The schools minister, Kevin Brennan, said rising “unauthorised absence” figures were the “logical consequence of successfully getting tougher on absence”. He added that unauthorised absence included lateness, term-time holidays and “flimsy excuses” and so “did not reliably represent ‘problem absence'”.

More than half the absences (3.47% of the 6.49% overall rate) were recorded as being because of illness. This was the most common reason in secondary schools, among girls, and among poor pupils on free school meals.

Family holidays – agreed and not agreed by the school – were the second most commonly reported reason for children’s absence. They accounted for 0.7% or 6.8 million school days in total. Most (90%) were authorised by schools. But less than 18% of pupil enrolments account for over half the total number of absent sessions.

“Dubious absences are now being rigorously queried rather than overlooked as they may have been a decade ago. Another drop in overall absence this year shows we’re succeeding, with on average 58,000 more pupils in school each day than if absence were still at 1997 levels”, said Mr. Brennan.

(Adapted from Education Guardian, 26 February 2008)

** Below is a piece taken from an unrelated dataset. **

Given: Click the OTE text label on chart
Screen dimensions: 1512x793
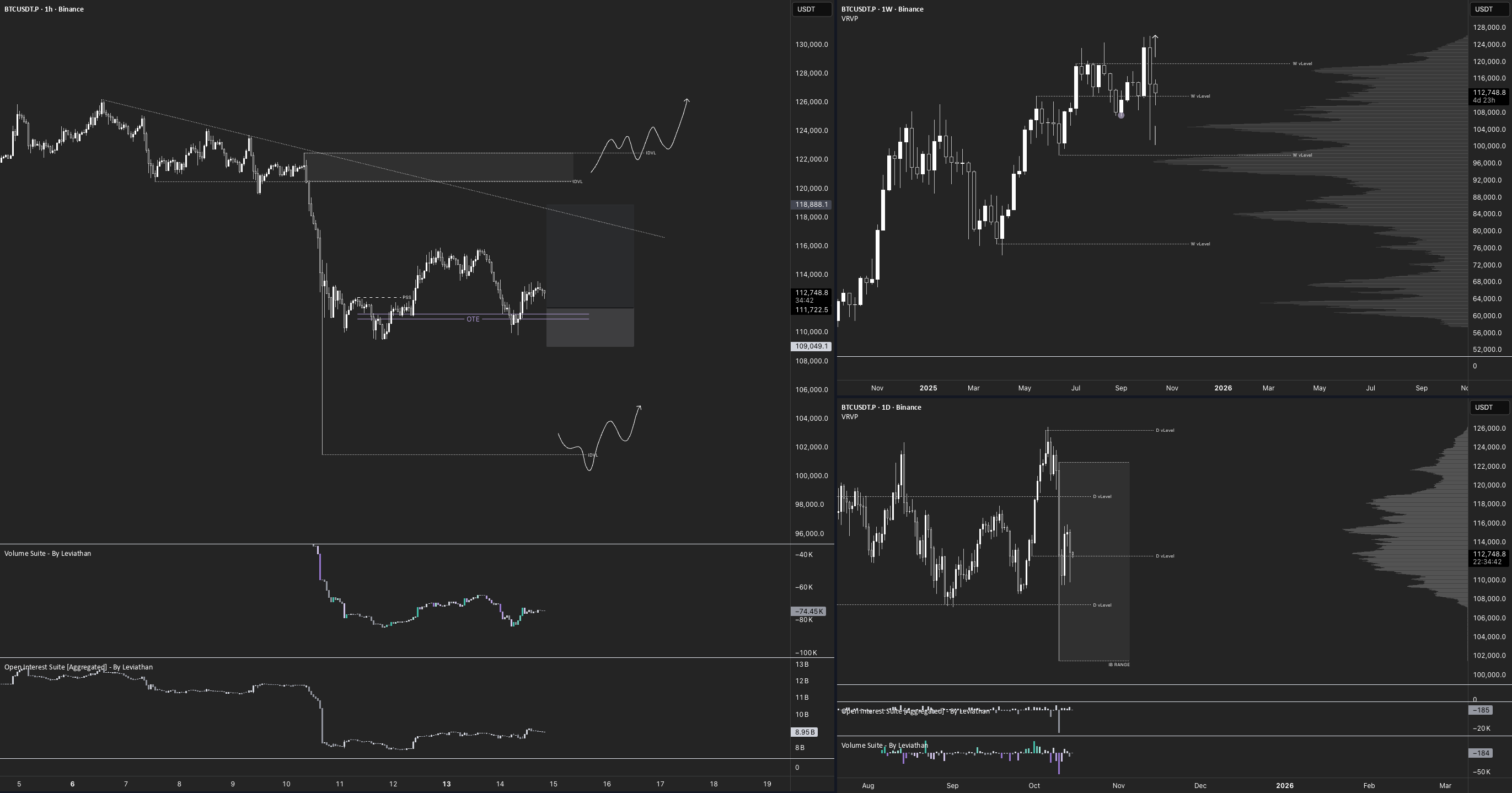Looking at the screenshot, I should pyautogui.click(x=473, y=319).
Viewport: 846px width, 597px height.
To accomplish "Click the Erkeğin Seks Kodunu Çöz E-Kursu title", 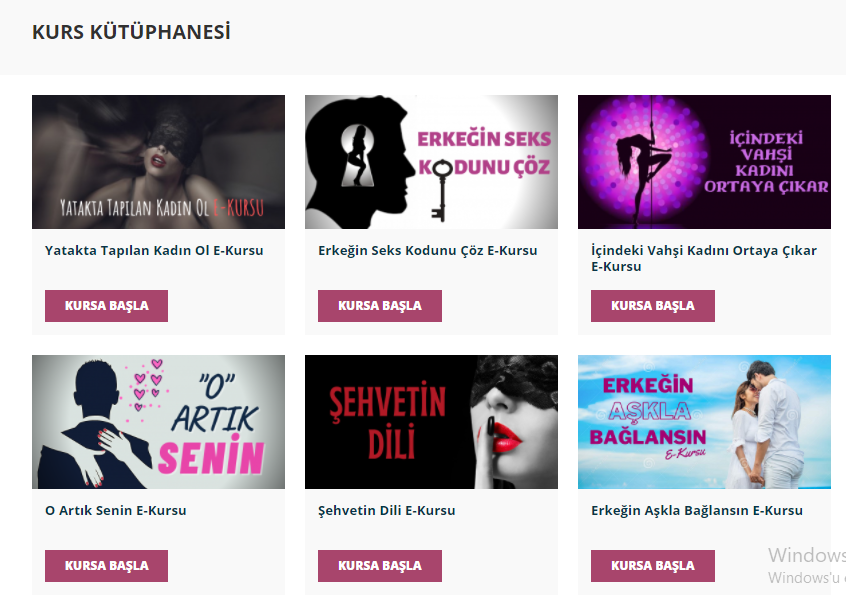I will pyautogui.click(x=427, y=250).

  1. As a group, discuss how reliable and valid these statistics might be. You should discuss how truancy might be defined – e.g. how long ought an absence to be in hours or days for it to count? Is any truancy not known about? Is it always recorded and who will record it? Does it always get reported to a personal tutor or to the head? Does every head have the same system for recording truancy in every school? Might some schools have higher or lower recorded rates, regardless of their actual rate?
  2. If you are a school student, find out about the way truancy is recorded in your own school.